Excellence drive is short on innovation and creativity

Increased government investments in higher education, coupled with a growing push among institutions in the region to achieve international recognition, have seen growing Asian representation in international higher education league tables. But there are still barriers to achieving excellence on a global scale.

A university president in Hong Kong has expressed concern about cultural attitudes among parents who see higher education simply as a route to a good job, and limited government investment in research, as holding back innovation and creativity.

Tony Chan, president of the Hong Kong University of Science and Technology or HKUST, which is hosting the Asia Universities Summit on 19-21 June on the theme of innovation and creativity, warned of obstacles posed by two extremes: overregulation by government and a rush to commercialise ideas following innovation from campus labs, at the expense of the core mission to educate future leaders of society.

Some barriers are cultural, such as parents’ attitudes, which can also hinder creativity and innovation. In Hong Kong, as in other Asian countries, many parents expect university education to land their children a “good job”, he said, rather than to unleash their unique potential.

“University education is not just to get graduates a job,” he told University World News. “That’s the minimum of what universities should do. If we only do that, then we are doing a disservice to society.”

He believes creativity will require a “mindset change”, but acknowledges that culture cannot be changed overnight. There is a need to develop among students the willingness to try things out, and not be afraid of failure, he added. To capitalise on the Internet economy, a number of institutions in Hong Kong have poured resources into encouraging entrepreneurship among students, he said.

Chan said there were other barriers to creativity and innovation. “In some countries, especially in Asia, governments are overenthusiastic and expect so much from universities, saying they have invested so much and asking what’s the result for next year.”

It is important to strike a balance, he said. “Those are two extremes. Hong Kong is fortunately more in the middle.”

He points to Hong Kong’s advantages: proximity to the Southern Chinese boom city of Shenzhen – home to innovative firms such as Huawei and DJI, the drone manufacturer founded by a HKUST alumnus – and openness, including the free flow of information, a skilled bilingual workforce and world-class infrastructure.

“Hong Kong will continue to play a significant role in advancing the region’s science and technology development,” he said. But the city pales in comparison with Singapore, China and South Korea in its investment in research as a percentage of gross domestic product, he noted.

These countries have embarked on a strong drive to move from quantity of research to quality and innovation, pouring huge resources into areas such as artificial intelligence and smart cities.
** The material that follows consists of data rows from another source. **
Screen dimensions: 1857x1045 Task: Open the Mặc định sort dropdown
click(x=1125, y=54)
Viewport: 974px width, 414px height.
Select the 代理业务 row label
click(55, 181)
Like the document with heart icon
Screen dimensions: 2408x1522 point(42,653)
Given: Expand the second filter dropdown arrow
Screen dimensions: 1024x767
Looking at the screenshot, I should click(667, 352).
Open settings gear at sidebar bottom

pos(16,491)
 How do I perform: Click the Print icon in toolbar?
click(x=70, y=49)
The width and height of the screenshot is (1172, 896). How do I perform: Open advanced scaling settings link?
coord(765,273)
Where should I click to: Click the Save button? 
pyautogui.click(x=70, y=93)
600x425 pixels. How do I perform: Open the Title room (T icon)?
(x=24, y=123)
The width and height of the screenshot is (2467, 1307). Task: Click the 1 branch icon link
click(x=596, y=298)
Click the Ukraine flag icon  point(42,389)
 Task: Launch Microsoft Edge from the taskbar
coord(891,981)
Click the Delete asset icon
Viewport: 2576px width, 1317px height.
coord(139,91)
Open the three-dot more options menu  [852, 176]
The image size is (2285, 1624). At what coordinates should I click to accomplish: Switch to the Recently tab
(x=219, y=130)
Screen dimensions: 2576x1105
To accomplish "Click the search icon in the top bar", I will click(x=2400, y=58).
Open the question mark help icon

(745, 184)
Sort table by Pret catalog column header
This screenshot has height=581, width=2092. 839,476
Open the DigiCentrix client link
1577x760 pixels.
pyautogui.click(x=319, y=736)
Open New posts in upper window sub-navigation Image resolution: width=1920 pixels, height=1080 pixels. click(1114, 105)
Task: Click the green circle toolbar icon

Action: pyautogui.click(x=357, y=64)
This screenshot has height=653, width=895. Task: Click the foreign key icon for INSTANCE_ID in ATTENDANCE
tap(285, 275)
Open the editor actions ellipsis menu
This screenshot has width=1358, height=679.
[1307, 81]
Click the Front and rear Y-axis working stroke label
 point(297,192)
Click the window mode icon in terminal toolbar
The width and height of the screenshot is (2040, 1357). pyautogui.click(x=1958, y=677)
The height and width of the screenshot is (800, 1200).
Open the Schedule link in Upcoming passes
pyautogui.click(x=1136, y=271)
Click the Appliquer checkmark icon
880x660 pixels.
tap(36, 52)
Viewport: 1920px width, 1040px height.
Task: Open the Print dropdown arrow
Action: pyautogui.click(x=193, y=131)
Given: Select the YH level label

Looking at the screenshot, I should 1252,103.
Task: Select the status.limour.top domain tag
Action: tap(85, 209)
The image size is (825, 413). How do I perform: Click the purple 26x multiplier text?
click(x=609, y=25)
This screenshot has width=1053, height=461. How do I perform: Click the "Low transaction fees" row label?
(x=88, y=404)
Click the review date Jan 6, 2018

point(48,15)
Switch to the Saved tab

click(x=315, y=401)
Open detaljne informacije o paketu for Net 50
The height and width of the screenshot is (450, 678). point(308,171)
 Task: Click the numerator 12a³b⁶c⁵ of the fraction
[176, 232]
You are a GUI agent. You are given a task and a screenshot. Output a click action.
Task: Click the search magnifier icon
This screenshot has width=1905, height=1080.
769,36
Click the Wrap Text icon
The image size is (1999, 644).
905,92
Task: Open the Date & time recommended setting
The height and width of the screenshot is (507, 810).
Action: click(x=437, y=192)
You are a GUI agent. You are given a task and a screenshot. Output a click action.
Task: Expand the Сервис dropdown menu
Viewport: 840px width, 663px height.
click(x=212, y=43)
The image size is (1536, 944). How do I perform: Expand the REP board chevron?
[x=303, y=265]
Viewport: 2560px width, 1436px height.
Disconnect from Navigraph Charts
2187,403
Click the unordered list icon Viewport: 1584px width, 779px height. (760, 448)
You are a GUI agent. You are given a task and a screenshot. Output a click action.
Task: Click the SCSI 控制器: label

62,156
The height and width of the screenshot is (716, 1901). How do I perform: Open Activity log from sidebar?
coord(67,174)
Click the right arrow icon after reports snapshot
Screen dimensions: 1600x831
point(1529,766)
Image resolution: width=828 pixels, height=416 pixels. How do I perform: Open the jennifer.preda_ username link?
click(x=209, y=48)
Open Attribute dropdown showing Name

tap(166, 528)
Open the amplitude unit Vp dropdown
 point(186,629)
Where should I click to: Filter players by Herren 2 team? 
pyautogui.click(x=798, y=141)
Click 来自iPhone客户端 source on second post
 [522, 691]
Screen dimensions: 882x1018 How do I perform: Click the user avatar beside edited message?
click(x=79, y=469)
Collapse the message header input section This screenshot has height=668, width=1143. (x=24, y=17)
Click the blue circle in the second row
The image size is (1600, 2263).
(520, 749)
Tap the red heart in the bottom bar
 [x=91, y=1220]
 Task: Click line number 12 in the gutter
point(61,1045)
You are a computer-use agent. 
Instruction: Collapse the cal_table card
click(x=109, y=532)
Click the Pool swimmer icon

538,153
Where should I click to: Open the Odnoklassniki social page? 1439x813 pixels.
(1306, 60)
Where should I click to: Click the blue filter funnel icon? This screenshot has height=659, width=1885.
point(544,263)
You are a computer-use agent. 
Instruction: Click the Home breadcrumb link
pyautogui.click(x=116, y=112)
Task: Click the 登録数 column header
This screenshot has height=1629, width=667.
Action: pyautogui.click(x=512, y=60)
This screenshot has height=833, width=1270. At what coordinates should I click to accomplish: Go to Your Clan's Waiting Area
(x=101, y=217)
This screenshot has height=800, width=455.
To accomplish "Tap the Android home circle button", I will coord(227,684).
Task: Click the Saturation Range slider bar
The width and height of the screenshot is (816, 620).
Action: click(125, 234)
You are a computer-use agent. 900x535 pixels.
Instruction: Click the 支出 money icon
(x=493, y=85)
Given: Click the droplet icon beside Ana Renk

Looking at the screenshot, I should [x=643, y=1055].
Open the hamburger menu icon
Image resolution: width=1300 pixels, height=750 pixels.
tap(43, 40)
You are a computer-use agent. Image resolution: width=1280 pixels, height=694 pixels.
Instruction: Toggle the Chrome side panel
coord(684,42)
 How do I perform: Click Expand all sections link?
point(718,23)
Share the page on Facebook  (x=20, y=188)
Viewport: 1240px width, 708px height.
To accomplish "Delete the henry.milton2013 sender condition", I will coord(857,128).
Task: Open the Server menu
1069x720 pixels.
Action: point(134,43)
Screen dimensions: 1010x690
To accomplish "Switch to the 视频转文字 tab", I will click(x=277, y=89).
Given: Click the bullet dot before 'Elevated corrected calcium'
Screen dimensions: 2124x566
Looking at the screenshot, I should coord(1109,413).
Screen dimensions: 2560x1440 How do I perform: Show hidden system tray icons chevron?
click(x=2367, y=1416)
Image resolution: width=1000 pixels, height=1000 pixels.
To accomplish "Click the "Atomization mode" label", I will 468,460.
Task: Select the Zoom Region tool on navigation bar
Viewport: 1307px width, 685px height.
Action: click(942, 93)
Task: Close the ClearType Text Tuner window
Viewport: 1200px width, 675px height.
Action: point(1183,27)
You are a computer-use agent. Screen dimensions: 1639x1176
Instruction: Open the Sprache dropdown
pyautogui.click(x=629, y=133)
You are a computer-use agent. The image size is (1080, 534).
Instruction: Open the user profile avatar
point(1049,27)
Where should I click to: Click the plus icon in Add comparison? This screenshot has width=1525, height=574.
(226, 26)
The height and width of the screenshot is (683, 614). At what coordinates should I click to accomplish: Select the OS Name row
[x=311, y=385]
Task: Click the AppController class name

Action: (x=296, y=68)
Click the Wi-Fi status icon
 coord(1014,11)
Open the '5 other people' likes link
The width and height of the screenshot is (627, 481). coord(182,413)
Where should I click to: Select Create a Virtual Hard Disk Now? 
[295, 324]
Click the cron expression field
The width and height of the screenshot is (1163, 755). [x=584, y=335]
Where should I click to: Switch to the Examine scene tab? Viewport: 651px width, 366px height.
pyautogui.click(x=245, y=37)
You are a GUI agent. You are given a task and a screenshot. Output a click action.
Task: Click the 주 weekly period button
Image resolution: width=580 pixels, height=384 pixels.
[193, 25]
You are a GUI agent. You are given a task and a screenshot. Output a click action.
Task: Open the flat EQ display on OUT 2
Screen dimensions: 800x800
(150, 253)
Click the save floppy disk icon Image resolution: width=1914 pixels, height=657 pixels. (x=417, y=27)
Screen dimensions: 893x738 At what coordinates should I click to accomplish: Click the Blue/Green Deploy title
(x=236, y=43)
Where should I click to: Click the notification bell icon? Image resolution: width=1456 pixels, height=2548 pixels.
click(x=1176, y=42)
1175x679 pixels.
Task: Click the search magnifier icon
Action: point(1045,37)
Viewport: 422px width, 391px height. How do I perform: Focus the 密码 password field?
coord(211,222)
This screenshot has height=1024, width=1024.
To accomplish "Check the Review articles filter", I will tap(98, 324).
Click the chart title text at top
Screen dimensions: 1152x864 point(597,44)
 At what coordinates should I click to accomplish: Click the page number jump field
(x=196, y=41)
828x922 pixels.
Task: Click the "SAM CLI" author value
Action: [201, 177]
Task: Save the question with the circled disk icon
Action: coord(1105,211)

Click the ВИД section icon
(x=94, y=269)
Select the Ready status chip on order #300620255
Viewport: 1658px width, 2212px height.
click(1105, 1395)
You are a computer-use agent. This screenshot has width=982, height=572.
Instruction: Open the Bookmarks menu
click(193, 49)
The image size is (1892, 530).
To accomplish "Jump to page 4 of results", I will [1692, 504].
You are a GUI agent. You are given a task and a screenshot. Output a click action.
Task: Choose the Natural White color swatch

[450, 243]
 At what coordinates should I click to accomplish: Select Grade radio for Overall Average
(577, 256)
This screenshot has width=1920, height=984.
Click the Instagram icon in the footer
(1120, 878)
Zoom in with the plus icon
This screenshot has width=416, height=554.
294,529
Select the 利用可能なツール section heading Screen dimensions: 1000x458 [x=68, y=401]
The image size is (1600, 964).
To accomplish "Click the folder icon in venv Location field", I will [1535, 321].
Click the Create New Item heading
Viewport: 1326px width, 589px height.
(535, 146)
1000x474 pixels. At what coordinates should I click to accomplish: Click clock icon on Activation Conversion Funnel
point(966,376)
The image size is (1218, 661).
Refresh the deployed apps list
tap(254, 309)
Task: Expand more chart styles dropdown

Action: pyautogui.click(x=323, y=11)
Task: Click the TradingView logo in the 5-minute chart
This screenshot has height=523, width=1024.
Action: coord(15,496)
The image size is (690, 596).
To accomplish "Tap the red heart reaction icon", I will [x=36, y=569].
The Hong Kong government has lately earmarked HK$2 billion (US$258 million) for midstream research at universities, following the creation of a policy bureau responsible for innovation and technology with the mission of driving research to a new level.

Asia-specific university rankings

Hong Kong and Singapore led the Asia-specific university rankings released by QS last week. The rankings were led by the National University of Singapore, and the top four slots alternate between Singapore and Hong Kong, with the University of Hong Kong second, Nanyang Technological University third and HKUST fourth.

China’s Tsinghua and Peking universities, and the Korea Advanced Institute of Science and Technology and Seoul National University are also in the top 10, with Japanese universities dominating the 10-20 slots.

Meanwhile, the number of Asian institutions represented in the Times Higher Education World Reputation Rankings has risen from 10 in 2015 to 18 this year.

But as noted by Phil Baty, editor of the Times Higher Education World University Rankings, an organiser of the HKUST event which will host up to 30 university heads from 15 countries including China, the United States, Germany, South Korea and Singapore, the challenge now for the region is to turn high skills into the “sort of creative, disruptive, challenging environment that allows more true world-changing discoveries where the Nobel Prize has come from, where the game-changing new technology has come from”.